Excerpted text:
________________________________________

ChatGPT is the ultimate non-human bullshit artist so far developed. It's scary to think LLMs will improve and will be used by used unethically by students, professionals, state actor boiler rooms, and targeted harassment and manipulation of individuals. For the case of proving original work, it's worth considering recording chain-of-custody with an "anti-cheat" app for data capture and written works will be necessary to prove it was generated by or directed by a human being by recording specific data of creation to establish zero-knowledge, zero-reputation provenance.

The next question becomes: When automation and AI are used in drug discovery and STEM ever more autonomously (they are mostly narrow AI initiated by a human with specific goals today), what's the protocol for distributing credit? It seems plausible in the near future with large piles of computing power to train LLMs against journals, give it access to data, drug/protein/ligand databases, and let it find and screen beneficial candidate molecules for critical need medications such as new classes of antibiotics and antimycotics, and rare degenerative diseases, perhaps including gene edits. Efficient, progressive layers of screening methodology seem important. IIRC, 15 years ago (c. 2007) biomedical informatics people at Stanford (SAIL -> SMI -> BMIR) were using NLP heuristics against the literature for meta-analyses. I assume things progressed by several lightyears hence.

________________________________________

Explore the material:
1. In the comment about ChatGPT and AI in research, what were biomedical informatics people at Stanford using around 2007?
2. Extend the comment about ChatGPT and AI in research with a few more sentences in the same voice.

Stored records:
________________________________________

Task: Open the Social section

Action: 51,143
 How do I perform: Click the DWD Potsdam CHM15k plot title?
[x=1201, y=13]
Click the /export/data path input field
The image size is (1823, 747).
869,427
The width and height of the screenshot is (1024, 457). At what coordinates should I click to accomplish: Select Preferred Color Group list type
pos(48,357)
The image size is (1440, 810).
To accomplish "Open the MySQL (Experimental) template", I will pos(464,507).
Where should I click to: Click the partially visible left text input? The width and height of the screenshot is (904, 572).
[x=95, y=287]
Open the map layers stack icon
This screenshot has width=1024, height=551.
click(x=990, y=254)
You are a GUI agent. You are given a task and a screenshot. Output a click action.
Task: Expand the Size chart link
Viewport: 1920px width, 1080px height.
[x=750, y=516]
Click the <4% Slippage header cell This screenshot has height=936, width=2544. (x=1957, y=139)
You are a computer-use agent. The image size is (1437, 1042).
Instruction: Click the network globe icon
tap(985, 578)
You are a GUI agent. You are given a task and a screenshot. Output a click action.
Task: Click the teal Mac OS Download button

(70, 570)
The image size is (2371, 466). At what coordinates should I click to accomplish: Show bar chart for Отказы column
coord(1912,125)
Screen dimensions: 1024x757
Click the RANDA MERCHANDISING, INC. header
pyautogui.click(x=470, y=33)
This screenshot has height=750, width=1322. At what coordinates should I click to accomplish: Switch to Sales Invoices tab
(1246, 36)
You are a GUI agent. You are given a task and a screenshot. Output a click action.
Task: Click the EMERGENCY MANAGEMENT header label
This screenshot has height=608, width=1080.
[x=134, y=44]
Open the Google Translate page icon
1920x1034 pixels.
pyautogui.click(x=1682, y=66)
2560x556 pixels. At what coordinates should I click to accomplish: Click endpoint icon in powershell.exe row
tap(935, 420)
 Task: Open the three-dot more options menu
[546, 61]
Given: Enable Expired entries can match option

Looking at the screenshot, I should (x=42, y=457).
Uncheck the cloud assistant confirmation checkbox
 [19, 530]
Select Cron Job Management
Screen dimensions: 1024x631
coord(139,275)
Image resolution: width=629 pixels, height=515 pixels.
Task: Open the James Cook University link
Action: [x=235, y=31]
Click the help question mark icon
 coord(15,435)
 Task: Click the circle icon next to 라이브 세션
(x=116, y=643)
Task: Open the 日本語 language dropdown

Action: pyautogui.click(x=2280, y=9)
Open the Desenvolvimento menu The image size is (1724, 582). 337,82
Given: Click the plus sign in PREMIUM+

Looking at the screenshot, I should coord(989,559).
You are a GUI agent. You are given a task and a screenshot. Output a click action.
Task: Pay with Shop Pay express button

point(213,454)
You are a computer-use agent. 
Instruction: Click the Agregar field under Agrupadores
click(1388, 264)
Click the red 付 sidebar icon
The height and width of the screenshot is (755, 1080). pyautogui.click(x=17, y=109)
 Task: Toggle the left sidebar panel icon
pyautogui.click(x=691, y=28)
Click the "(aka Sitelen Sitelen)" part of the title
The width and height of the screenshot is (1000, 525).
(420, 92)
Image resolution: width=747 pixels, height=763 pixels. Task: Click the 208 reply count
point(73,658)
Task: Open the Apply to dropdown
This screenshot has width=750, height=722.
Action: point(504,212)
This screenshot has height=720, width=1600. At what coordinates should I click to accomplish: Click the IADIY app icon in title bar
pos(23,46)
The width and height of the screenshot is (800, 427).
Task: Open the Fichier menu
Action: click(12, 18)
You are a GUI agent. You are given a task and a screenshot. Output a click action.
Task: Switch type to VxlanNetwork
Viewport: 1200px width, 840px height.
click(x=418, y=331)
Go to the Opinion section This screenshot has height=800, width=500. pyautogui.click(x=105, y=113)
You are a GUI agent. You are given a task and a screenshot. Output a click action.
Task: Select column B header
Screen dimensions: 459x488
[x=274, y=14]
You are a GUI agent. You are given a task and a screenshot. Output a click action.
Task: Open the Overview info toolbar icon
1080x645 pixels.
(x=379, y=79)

________________________________________

Written answers:
1. NLP heuristics against the literature for meta-analyses.

2.
Linguistic transformations are the feature that I trust LLMs the most with. It requires relatively little encoding of knowledge outside of language. Parsing jargon to convey novel ideas is absolutely a doable task for a language model.
Yes. If you can necessarily and sufficiently prompt an LLM with authoritative facts, it can usually generate reasonable copy around it. For example, if you were a PwC or McKinsey consultant tasked with rapidly generating a voluminous, glossy deliverable in need of a consistent, formal style, LLMs offer an initial starting point Easy Button for content generation prior to human editing (perhaps assisted by an on-prem "grammarly" app) and pasting into ye olde templates.